奈々は論理的推論によって失われた記憶を補完し、結論を導き出したというわけか。


「どうした? 奈々?」

うつむき黙り込む奈々にそっと声をかける。


「何か辛いことを思い出したの?」

「いいえ、雅樹さん・・・。観測したわけではないので確実な事実としては言えませんが、奈々にはこれまでに起こったこと、これから起こること、京子ちゃんとカフェリンダの皆さんが今、何をしているのかそれらがかなりの高確率でわかってしまいました・・・。」


うつむく奈々の目から大粒の涙が零れ落ちているのが見える。


「奈々? 泣いているのか?」

「はい、奈々はうれしくて、悲しくて泣いています・・・」


そう言うと奈々は、京子ちゃんが無事元の世界に戻っている可能性が高いこと、京子ちゃんがカフェリンダのメンバーと合流していること、異空間でいつもと違う場所にあったノートに京子ちゃんからのメッセージが書かれていることをぽつりぽつりと話しだした。

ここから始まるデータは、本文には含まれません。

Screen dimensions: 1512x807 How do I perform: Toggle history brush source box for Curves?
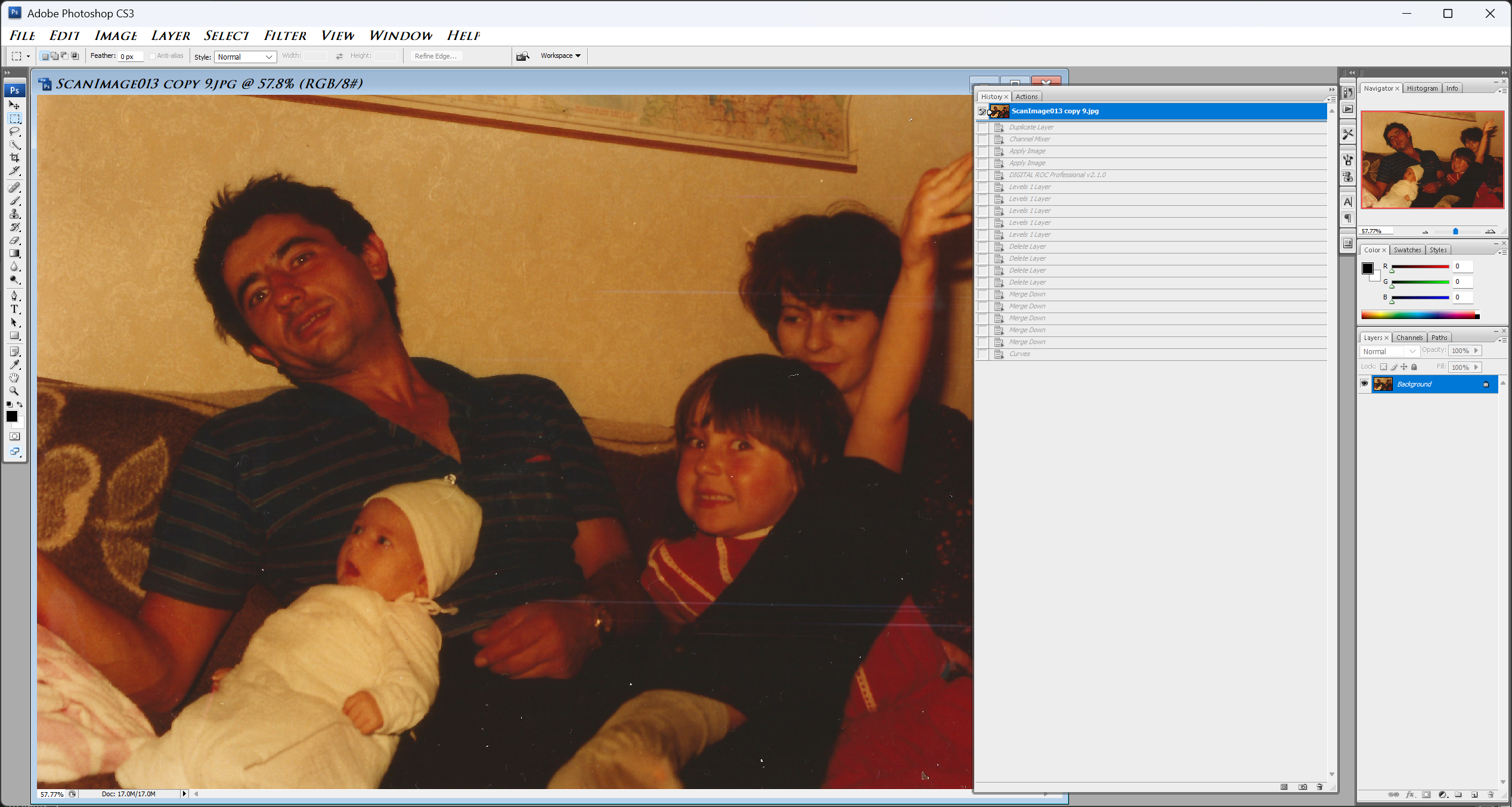pos(983,354)
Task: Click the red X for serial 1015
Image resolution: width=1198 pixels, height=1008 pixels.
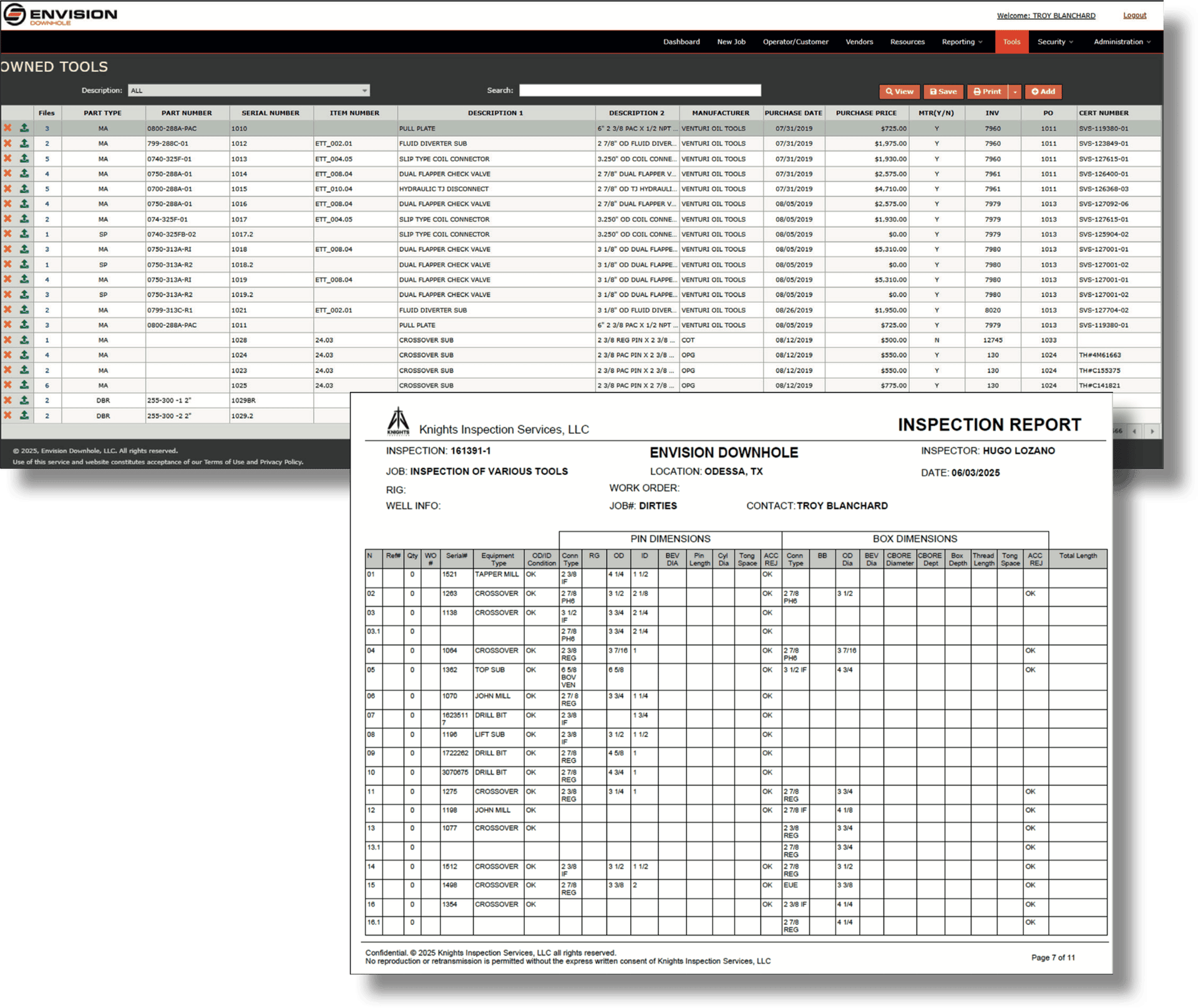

「京子ちゃんは元の世界に戻れたと思います。本当に良かった・・・奈々はそのことがとてもうれしいのです・・・。そしてどうやって京子ちゃんがその問題をクリアーにしたのかはまだ判然としないのですが、奈々の仮説だと異空間から現実世界に戻った時、ここでの記憶は失われるはずなのです。だけど京子ちゃんはその問題をクリアーにして奈々にメッセージを送った・・・つまり京子ちゃんは異空間での記憶を何らかの形で復元しているということです。」


そう言うとまた奈々は考え込む。

「確かにこの空間に居るだけで恐らく内的時間の逆光の影響によって記憶が曖昧になったりするよな。俺がこの異空間にきてたぶんまだ24時間経ったくらいだけどこの状態が長く続けば一般的な頭脳の持ち主じゃあほとんどのこと忘れちゃうかもな。最終的には赤ちゃんになっちゃうみたいな」


奈々は1年間ほどこの異空間に居るが頭脳は正常以上だ。

そもそも幼少期からかなりの頭脳を持ち合わせた奈々だからこそ内的時間が逆行しても常人以上の能力を発揮できているのだろう。


「奈々と同じように仮説形成アブダクションして論理的に導き出したんじゃないのか?」


「雅樹さん、奈々が仮説を立て論理的に結論を導きだ出せたのは、そもそも問題となる事象に関して認識が出来ていたからです。京子ちゃんの場合ここでの記憶が消されているわけですから何のきっかけ(トリガー)もなくこの常識はずれな異空間について仮説を立てることはほぼ不可能・・・・なんです。京子ちゃんは異空間に来るまでカフェリンダのことは知りませんでした。だから現実世界に戻った時京子ちゃんはカフェリンダことを覚えていなくて当然なのです。でも奈々の仮説では京子ちゃんはカフェリンダにたどり着いている・・・」


「京子ちゃんは一体どうやって異空間の記憶を保持していたんだろうね?もしかしたらものすごく単純な方法かもしれないよね」

「奈々にはわかりません・・・。どうやって京子ちゃんがカフェリンダにたどり着けたのか・・・。」


「奈々、とにかくカフェリンダに行って京子ちゃんが残したノートの中身を見てみよう! そうしたらきっとそこに答えが示されているさ!」

俺は勇んでそう奈々に言う。


「でも・・・」

奈々がしり込みをするようにその後の言葉を濁す。


「どうした奈々?」

「・・・・・・。」

無言で答える奈々。


「雅樹さん?」

「どうした?」


「奈々はさっき、うれしくて、悲しくて泣きました・・・」

「ああ、それはさっき聞いた」

どう答えて良いかわからず俺は当たり前の様に簡素に言う。

少しでも早くカフェリンダに行き真相を知りたいと言う気持ちが逸って(はやって)いたのだろう。


「京子ちゃんが元の世界に無事戻れていたことがうれしくて奈々は泣きました」

「そうだな、良かった京子ちゃんが無事で!」

どうしたというのだ奈々は?


「雅樹さんは・・・なぜ奈々が悲しくて泣いたのかを聞かないんですか?」

そう俺を見上げながら言う奈々の目に、再び譬え(たとえ)様のない美しい涙が溢れる。


「奈々・・・・?」


窓から差し込むまぶしい光が奈々の涙を一層輝かせる。


瞳に溢れる氷の様に悲しい滴が、俺の言葉を凍らせた。